FRAGMENTO DE ORIGEN |
▼▼▼

Por aquella época comenzaron a correr rumores que prestaban a su mujer - Elena Baltazzi - algunas aventuras amorosas, la primera de ellas con el conde Nicolás Esterházy von Galantha, Caballerizo Mayor de la Emperatriz, y luego - Elena comenzaba a apuntar alto, muy alto - con el archiduque Guillermo de Austria-Teschen. Se dijo también que el mismo Kronprinz Rodolfo había disfrutado de sus favores, pero nadie – salvo los interesados – podían negarlo o confirmar. Y ninguno hizo ni lo uno ni lo otro, pero había presunciones...
En el otoño de 1876, Elena había sido invitada por la Emperatriz al castillo de Gödöllö. Para ser más precisos, los invitados eran sus hermanos Alejandro, Arístides y Héctor, pero ella misma y el más joven de los Baltazzi, Enrique, fueron considerados una extensión de la invitación “al círculo privado de Su Majestad”, no a la Corte.

▲▲▲

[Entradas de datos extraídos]
▼▼▼

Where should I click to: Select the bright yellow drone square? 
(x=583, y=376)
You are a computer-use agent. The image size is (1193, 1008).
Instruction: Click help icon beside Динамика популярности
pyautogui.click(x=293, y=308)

▲▲▲
▼▼▼

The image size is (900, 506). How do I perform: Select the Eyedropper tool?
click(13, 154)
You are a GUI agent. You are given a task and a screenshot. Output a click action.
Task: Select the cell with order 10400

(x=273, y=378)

▲▲▲

REQUISITO A | Según el fragmento sobre Elena Baltazzi, ¿a qué castillo la invitó la Emperatriz en el otoño de 1876?
REQUISITO B | Traduce al inglés esta oración del fragmento sobre Elena Baltazzi: "En el otoño de 1876, Elena había sido invitada por la Emperatriz al castillo de Gödöllö."
REQUISITO C | Prosigue el fragmento sobre Elena Baltazzi a partir de su última oración.
Las entradas son un material aparte, sin relación con el fragmento.

RESULTADO A | Al castillo de Gödöllö.

RESULTADO B | In the fall of 1876, Elena had been invited by the Empress to Gödöllö Castle.

RESULTADO C |
La condesa Maria Festetics von Tolna, dama de la Emperatriz, se percató horrorizada de la estrategia de seducción que desplegaba la Baronesa para atraer al joven Kronprinz de apenas dieciocho años; al parecer los avances fueron remarcados por todos, incluso por Sissi y Francisco José.
En su diario íntimo, la condesa Fectetics escribió:
"Comme la tentation guette les jeunes gens!... Voici entre autres cette Baronne Vetsera... sans danger en apparence, car Dieu sait qu'ellen'est pas séduisante, mais elle est accorte et elle se sers volontiers de tout le monde pour être reçue à la cour et mettre sa famille en avant. Ses filles grandissent, lentement, il est vrai, mais elle pose ses jalons à temps!"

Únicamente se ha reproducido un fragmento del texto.